▶ **Aim of the task**
Print out the records that follow, exactly and completely.

Entries shown: Begin

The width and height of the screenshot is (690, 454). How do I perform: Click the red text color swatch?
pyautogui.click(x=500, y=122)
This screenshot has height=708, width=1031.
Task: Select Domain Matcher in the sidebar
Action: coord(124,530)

Entries shown: End

▶ **Solved problem**
The width and height of the screenshot is (690, 454). How do I perform: Click the red text color swatch?
pyautogui.click(x=500, y=122)
This screenshot has height=708, width=1031.
Task: Select Domain Matcher in the sidebar
Action: coord(124,530)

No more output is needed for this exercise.